* Start RECORD EXCERPTS *
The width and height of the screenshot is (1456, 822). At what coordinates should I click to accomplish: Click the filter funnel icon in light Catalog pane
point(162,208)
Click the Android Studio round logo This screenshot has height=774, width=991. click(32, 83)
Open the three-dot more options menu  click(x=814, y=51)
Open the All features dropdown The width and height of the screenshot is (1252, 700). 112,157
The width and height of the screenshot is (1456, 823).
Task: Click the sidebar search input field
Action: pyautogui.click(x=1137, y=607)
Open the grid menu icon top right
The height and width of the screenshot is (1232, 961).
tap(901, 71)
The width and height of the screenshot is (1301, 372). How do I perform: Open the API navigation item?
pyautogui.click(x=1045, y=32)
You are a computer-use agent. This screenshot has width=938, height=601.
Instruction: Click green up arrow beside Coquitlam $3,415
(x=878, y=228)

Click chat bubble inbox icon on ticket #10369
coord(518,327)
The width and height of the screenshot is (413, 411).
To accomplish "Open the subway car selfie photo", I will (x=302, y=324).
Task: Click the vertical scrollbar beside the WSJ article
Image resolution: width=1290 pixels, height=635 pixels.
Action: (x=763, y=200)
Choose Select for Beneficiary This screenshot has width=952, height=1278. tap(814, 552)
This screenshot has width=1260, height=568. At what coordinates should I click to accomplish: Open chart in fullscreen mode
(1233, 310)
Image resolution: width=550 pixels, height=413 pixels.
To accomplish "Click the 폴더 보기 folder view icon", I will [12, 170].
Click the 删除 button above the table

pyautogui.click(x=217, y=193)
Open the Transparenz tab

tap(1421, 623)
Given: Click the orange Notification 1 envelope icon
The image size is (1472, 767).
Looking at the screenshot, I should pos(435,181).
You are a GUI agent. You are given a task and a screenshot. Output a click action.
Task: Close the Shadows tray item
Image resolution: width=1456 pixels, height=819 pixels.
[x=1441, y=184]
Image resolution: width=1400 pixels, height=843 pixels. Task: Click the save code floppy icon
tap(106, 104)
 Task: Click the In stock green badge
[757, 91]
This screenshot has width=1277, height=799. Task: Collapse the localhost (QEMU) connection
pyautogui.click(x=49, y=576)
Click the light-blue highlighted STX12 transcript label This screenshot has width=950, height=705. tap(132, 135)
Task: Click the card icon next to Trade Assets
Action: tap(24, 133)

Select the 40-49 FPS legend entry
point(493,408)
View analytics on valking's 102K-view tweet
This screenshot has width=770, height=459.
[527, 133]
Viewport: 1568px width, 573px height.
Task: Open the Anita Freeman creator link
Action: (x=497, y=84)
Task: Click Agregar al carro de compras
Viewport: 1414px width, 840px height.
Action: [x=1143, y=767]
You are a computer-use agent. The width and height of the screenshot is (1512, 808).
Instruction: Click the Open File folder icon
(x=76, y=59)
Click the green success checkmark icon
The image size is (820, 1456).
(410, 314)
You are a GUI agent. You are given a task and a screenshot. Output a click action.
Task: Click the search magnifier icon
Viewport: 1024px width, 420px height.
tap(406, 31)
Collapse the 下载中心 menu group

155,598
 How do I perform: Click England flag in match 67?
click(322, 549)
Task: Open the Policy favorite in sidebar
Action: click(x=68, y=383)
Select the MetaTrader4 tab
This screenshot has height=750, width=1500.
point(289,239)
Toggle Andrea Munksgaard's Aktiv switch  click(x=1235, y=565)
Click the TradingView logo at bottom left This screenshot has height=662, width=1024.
* End RECORD EXCERPTS *
Repeat the entire listing above word for word, keeping every line unchanged.

SOLVED PROBLEM:
The width and height of the screenshot is (1456, 822). At what coordinates should I click to accomplish: Click the filter funnel icon in light Catalog pane
point(162,208)
Click the Android Studio round logo This screenshot has height=774, width=991. click(32, 83)
Open the three-dot more options menu  click(x=814, y=51)
Open the All features dropdown The width and height of the screenshot is (1252, 700). 112,157
The width and height of the screenshot is (1456, 823).
Task: Click the sidebar search input field
Action: pyautogui.click(x=1137, y=607)
Open the grid menu icon top right
The height and width of the screenshot is (1232, 961).
tap(901, 71)
The width and height of the screenshot is (1301, 372). How do I perform: Open the API navigation item?
pyautogui.click(x=1045, y=32)
You are a computer-use agent. This screenshot has width=938, height=601.
Instruction: Click green up arrow beside Coquitlam $3,415
(x=878, y=228)

Click chat bubble inbox icon on ticket #10369
coord(518,327)
The width and height of the screenshot is (413, 411).
To accomplish "Open the subway car selfie photo", I will (x=302, y=324).
Task: Click the vertical scrollbar beside the WSJ article
Image resolution: width=1290 pixels, height=635 pixels.
Action: (x=763, y=200)
Choose Select for Beneficiary This screenshot has width=952, height=1278. tap(814, 552)
This screenshot has width=1260, height=568. At what coordinates should I click to accomplish: Open chart in fullscreen mode
(1233, 310)
Image resolution: width=550 pixels, height=413 pixels.
To accomplish "Click the 폴더 보기 folder view icon", I will [12, 170].
Click the 删除 button above the table

pyautogui.click(x=217, y=193)
Open the Transparenz tab

tap(1421, 623)
Given: Click the orange Notification 1 envelope icon
The image size is (1472, 767).
Looking at the screenshot, I should pos(435,181).
You are a GUI agent. You are given a task and a screenshot. Output a click action.
Task: Close the Shadows tray item
Image resolution: width=1456 pixels, height=819 pixels.
[x=1441, y=184]
Image resolution: width=1400 pixels, height=843 pixels. Task: Click the save code floppy icon
tap(106, 104)
 Task: Click the In stock green badge
[757, 91]
This screenshot has width=1277, height=799. Task: Collapse the localhost (QEMU) connection
pyautogui.click(x=49, y=576)
Click the light-blue highlighted STX12 transcript label This screenshot has width=950, height=705. tap(132, 135)
Task: Click the card icon next to Trade Assets
Action: tap(24, 133)

Select the 40-49 FPS legend entry
point(493,408)
View analytics on valking's 102K-view tweet
This screenshot has width=770, height=459.
[527, 133]
Viewport: 1568px width, 573px height.
Task: Open the Anita Freeman creator link
Action: (x=497, y=84)
Task: Click Agregar al carro de compras
Viewport: 1414px width, 840px height.
Action: [x=1143, y=767]
You are a computer-use agent. The width and height of the screenshot is (1512, 808).
Instruction: Click the Open File folder icon
(x=76, y=59)
Click the green success checkmark icon
The image size is (820, 1456).
(410, 314)
You are a GUI agent. You are given a task and a screenshot. Output a click action.
Task: Click the search magnifier icon
Viewport: 1024px width, 420px height.
tap(406, 31)
Collapse the 下载中心 menu group

155,598
 How do I perform: Click England flag in match 67?
click(322, 549)
Task: Open the Policy favorite in sidebar
Action: click(x=68, y=383)
Select the MetaTrader4 tab
This screenshot has height=750, width=1500.
point(289,239)
Toggle Andrea Munksgaard's Aktiv switch  click(x=1235, y=565)
Click the TradingView logo at bottom left This screenshot has height=662, width=1024.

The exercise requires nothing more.